#### [About this exercise]
From the line that contains "Click the estimated" to the last line of the data, every line is to be transcribed exactly; no other line is to be included.

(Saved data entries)
"""

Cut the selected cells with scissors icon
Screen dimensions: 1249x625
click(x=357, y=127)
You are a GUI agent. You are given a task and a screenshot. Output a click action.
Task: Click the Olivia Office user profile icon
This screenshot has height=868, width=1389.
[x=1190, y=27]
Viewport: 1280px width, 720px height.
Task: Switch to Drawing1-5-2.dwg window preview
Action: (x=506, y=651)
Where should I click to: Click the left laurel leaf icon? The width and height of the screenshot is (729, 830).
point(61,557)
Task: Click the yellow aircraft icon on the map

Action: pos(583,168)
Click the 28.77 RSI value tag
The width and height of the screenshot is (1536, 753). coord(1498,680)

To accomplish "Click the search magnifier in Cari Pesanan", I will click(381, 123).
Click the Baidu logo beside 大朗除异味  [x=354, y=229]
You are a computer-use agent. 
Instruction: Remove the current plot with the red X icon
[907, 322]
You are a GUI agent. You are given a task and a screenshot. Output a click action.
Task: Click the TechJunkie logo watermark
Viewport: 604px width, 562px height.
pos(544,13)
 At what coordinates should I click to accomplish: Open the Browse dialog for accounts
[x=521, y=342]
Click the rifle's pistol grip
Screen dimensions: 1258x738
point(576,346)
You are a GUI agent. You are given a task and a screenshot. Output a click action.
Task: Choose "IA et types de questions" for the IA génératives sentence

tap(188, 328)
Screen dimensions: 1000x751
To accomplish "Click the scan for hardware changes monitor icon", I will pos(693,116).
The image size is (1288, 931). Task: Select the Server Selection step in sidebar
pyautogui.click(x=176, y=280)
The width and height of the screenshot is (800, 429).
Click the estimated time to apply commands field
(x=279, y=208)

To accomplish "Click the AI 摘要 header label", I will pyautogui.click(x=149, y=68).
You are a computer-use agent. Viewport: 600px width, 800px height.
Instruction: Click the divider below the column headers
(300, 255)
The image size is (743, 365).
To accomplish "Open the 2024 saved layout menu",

"""

#### [Answer section]
Click the estimated time to apply commands field
(x=279, y=208)

To accomplish "Click the AI 摘要 header label", I will pyautogui.click(x=149, y=68).
You are a computer-use agent. Viewport: 600px width, 800px height.
Instruction: Click the divider below the column headers
(300, 255)
The image size is (743, 365).
To accomplish "Open the 2024 saved layout menu",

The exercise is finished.